● WORK TO DO:
1. The article on rural structure fire response names several conditions an officer must be prepared to consider. List each of those conditions.
2. Continue the article on staffing for rural fire responses from the point where it ends.

● DOCUMENT EXCERPT:
○ ○ ○ ○

By Patrick Pauly
Published Tuesday, March 31, 2009
| From the April 2009 Issue of FireRescue
Responding to a structure fire can be the easiest or the most challenging assignment a rural fire department deals with. Location, weather conditions, size of building and volume of fire are just a few of many conditions the officer must be prepared to consider.
The most important aspect of any rural response: staffing. Success or failure of operations depends largely on staffing—and not just the number of personnel available. Training, experience, attitude and abilities are some of the factors that combine to determine the outcome of the response.
Let’s consider one way of limiting variables in staffing at your rural response: seating assignments.
Who Does What?
Responses in the rural areas of North America are as varied and challenging as any. Although we may not be climbing up high-rises or diving into subway incidents, the rural environment offers firefighters many different types of alarms that our city brothers and sisters might not even imagine. Just like the large-city fire department, we must be ready to react to whatever the situation is.
Job assignments can be determined in many different ways. Career fire departments typically have job assignments predetermined before response. The tasks or title and the individual personnel on duty in a career fire department usually determine riding positions: those personnel who are assigned to a station or a company, the tasks that will need to be accomplished upon arrival and/or the position on the apparatus where these personnel ride.
Volunteer fire departments, however, often don’t know who will respond to any specific alarm. This creates a challenge for determining who will do what tasks.
Many volunteer fire departments overcome at least part of this challenge with assigned-duty crews, which stand by or stay at the fire station for a given period. This guarantees the number of personnel that will be responding to any alarm in this period. It also allows the chief or company officer to assign people to specific functions or tasks prior to the response.

○ ○ ○ ○

● DATASET CONTENT:
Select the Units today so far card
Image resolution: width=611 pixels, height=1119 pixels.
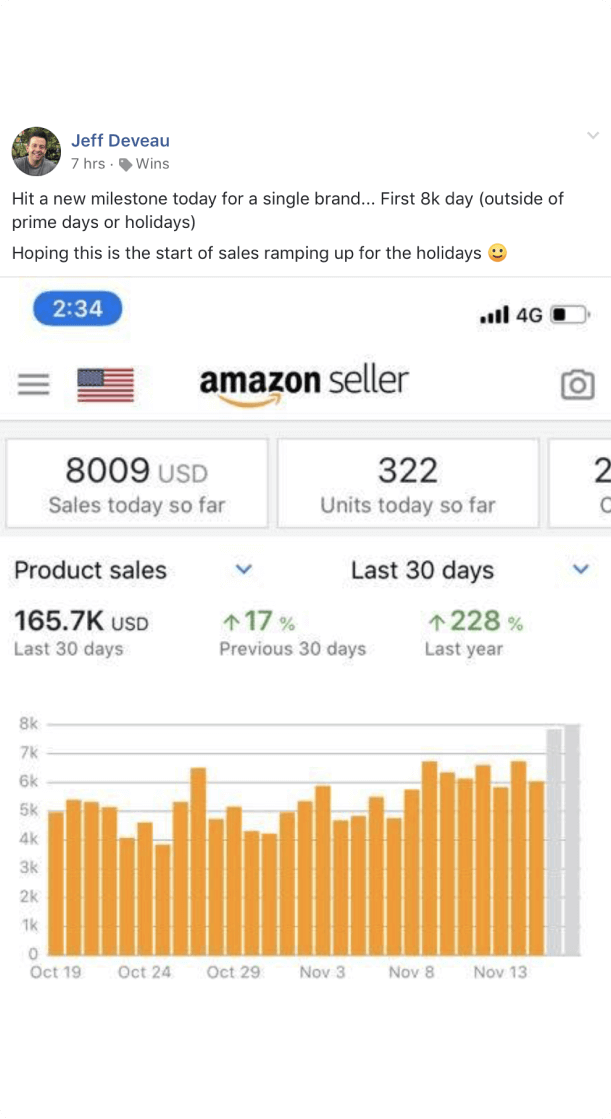point(407,483)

○ ○ ○ ○

● ANSWERS:
1. Location, weather conditions, size of building, volume of fire

2.
Anyone involved in the fire service for more than a few alarms knows the safest and most efficient operations occur when trained, experienced firefighters and officers respond to and perform at an emergency. Although we’re involved in one of the most dangerous occupations on the planet, we can certainly put some more of the odds in our favor with proper planning. Prearranging seating and assignments is one of those things we can control—and it costs almost nothing to implement.
Assigned seating on fire apparatus simply determines what actions a firefighter will likely perform on the fireground. Obviously, there has to be some flexibility in the assignments. But if a person is riding on an engine as the “supply line” person, they know there’s a likelihood that they’ll be getting off of the apparatus to lay a supply line. Firefighters assigned as the “attack crew” have a pretty good chance of stretching the first preconnect into a building fire.
Because fire apparatus seating differs by manufacturer, cab style and department preference, and because all fire departments, alarms and regions are slightly different, these assignments or titles may—and should—vary across the fire service.
Before You Begin
Assigned riding positions can be accomplished many ways. Most fire departments that employ this method usually look at their typical responses for a given period of time, say 3 to 5 years. By reviewing fire reports for such a period, they are able to assess what types of alarms they typically respond to, what tasks were performed and what positions or assignments might accomplish these tasks in the most safe and efficient manner.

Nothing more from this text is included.